_Work to be completed_. Which lines in the data below contain the word "Search"? Return each of them.

╭─ Data shown

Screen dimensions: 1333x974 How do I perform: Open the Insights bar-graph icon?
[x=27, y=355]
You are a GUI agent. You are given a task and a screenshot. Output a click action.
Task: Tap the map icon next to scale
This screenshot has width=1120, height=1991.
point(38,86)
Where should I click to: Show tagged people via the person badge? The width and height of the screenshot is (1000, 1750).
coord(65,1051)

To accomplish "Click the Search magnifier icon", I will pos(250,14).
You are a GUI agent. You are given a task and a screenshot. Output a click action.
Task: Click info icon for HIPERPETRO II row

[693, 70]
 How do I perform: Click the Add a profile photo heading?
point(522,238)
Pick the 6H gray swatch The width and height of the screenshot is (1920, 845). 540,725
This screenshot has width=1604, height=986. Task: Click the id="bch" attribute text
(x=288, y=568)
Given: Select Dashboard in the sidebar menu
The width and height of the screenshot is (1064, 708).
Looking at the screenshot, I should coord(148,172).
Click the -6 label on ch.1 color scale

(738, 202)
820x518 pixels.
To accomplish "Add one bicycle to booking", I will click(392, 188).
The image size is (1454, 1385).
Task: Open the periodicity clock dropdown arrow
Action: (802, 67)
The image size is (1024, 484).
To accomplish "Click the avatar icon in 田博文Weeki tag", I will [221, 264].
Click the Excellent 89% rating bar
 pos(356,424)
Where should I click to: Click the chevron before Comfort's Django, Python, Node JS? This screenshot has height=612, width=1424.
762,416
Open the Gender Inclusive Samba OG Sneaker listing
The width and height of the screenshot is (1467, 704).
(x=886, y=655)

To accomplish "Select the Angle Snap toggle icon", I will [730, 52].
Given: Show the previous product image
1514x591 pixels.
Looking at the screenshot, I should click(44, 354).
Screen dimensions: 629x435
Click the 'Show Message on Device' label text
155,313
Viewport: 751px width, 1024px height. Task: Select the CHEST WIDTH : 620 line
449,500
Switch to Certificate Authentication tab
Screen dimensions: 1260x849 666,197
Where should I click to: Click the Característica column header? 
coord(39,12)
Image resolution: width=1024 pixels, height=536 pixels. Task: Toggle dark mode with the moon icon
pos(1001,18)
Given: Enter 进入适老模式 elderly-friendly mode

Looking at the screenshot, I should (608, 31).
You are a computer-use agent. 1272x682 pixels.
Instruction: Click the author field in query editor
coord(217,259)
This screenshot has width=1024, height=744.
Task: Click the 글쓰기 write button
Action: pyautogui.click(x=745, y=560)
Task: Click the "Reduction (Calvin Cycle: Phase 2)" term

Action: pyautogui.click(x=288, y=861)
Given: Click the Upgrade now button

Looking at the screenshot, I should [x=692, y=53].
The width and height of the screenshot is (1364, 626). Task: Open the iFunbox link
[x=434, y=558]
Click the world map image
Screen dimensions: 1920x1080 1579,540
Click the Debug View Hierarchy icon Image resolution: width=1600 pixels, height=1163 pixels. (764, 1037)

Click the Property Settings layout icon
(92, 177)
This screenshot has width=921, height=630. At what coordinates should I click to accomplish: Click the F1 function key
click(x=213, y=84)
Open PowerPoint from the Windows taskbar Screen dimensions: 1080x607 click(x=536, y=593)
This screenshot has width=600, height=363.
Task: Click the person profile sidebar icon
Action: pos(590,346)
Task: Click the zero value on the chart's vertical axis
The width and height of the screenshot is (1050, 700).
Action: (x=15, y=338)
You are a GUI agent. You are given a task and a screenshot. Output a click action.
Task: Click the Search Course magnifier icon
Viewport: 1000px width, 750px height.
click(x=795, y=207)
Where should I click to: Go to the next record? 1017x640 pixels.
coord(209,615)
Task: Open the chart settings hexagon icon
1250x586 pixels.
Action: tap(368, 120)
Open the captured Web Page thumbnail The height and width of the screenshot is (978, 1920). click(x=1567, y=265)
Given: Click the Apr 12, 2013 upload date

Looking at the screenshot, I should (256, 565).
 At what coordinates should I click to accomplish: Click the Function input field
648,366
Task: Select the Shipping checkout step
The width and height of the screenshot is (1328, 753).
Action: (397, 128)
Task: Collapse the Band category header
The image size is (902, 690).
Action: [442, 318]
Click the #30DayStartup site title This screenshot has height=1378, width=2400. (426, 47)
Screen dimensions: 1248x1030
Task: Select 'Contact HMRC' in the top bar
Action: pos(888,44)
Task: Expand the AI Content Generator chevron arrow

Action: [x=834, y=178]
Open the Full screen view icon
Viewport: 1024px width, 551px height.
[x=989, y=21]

╰─

_Answer box_.
To accomplish "Click the Search magnifier icon", I will pos(250,14).
Task: Click the Search Course magnifier icon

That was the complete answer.